12.10.04, Tollerton, Wills and Will-Making in Anglo-Saxon England


A study of the corpus of Anglo-Saxon wills, especially in their social and cultural contexts is long overdue, which makes Wills and Will Making in Anglo-Saxon England by Linda Tollerton all the more welcome. There have been earlier treatments of the corpus, by legal historians and those of manuscript culture, notably those, respectively, of Sheehan and Lowe, as well as Dorothy Whitelock's edition and translation of a majority, but not all, of the surviving wills. However, the former were concerned with technical issues--the will as a legal instrument, for instance, or the transmission of texts across time--while Whitelock's edition was first published over seventy years ago. Much water has flowed under the historical bridge since then.

In the present volume, Tollerton is concerned to place the wills primarily in their socio-political context; the book is divided into six chapters, respectively dealing with the nature of the evidence; the process of will making; politics, power and the bequest of land; lay bequest of land; the bequest of movable wealth and finally the relationship between the wills, commemoration and lay piety. The volume is completed with some extremely useful appendices, listing the corpus of wills; the evidence for will-making in the Liber Elienisis and the Chronicon Abbatiae Rameseiensis (texts which feature large in Tollerton's work); bequests of movable wealth; churches mentioned in wills and finally a brief note on the late Patrick Wormald's unpublished material relating to wills.
☆ ☆ ☆ ☆ ☆
**What you are asked to do**
Output, word for word, the stretch of the book review above that opens with the words containing "A study of the" and closes with "bridge since then.".

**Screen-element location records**
☆ ☆ ☆ ☆ ☆
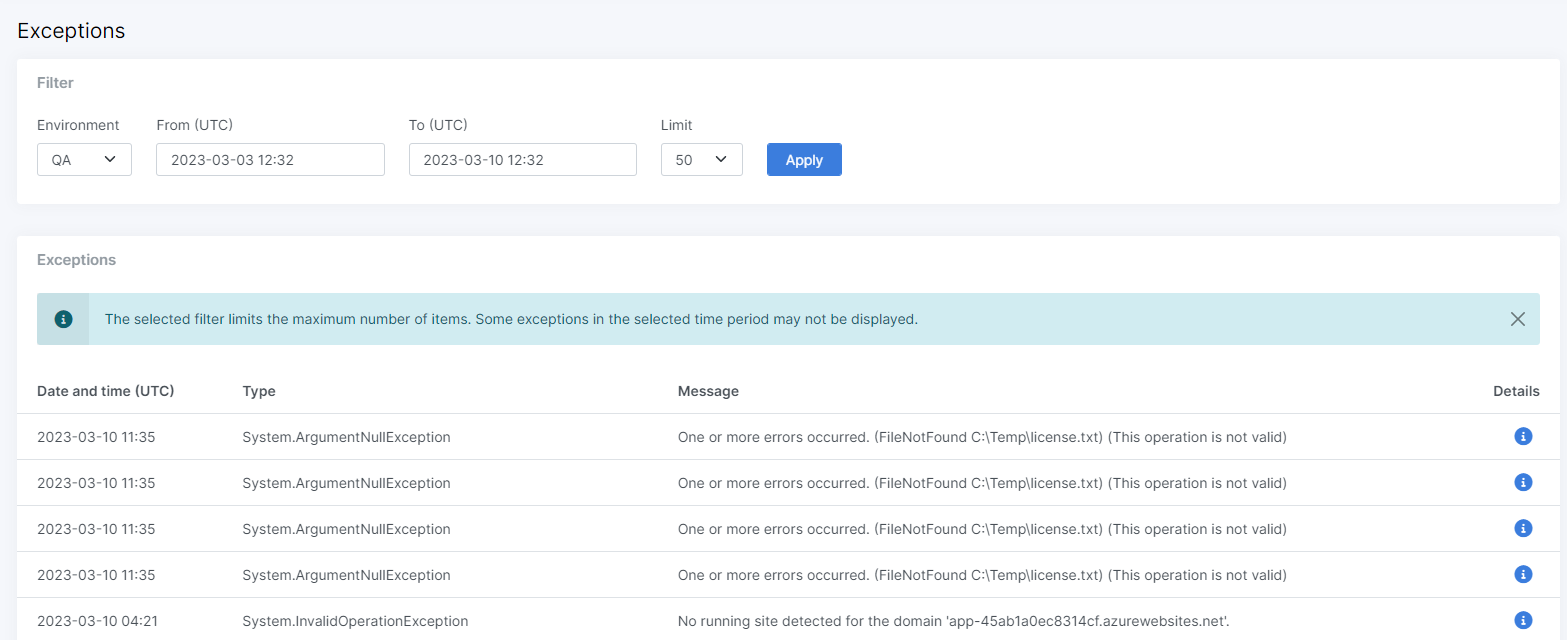This screenshot has width=1567, height=640.
Task: Open details for the first ArgumentNullException row
Action: (1523, 436)
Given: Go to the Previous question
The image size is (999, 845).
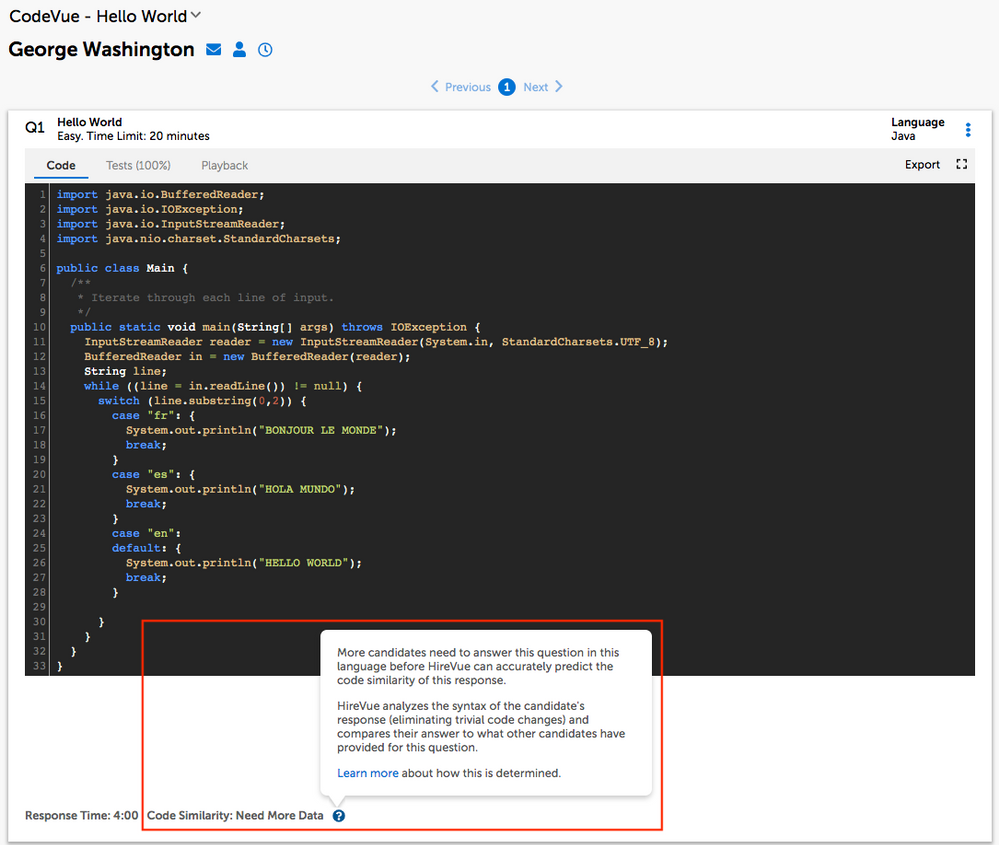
☆ ☆ ☆ ☆ ☆
**Answer below**
A study of the corpus of Anglo-Saxon wills, especially in their social and cultural contexts is long overdue, which makes Wills and Will Making in Anglo-Saxon England by Linda Tollerton all the more welcome. There have been earlier treatments of the corpus, by legal historians and those of manuscript culture, notably those, respectively, of Sheehan and Lowe, as well as Dorothy Whitelock's edition and translation of a majority, but not all, of the surviving wills. However, the former were concerned with technical issues--the will as a legal instrument, for instance, or the transmission of texts across time--while Whitelock's edition was first published over seventy years ago. Much water has flowed under the historical bridge since then.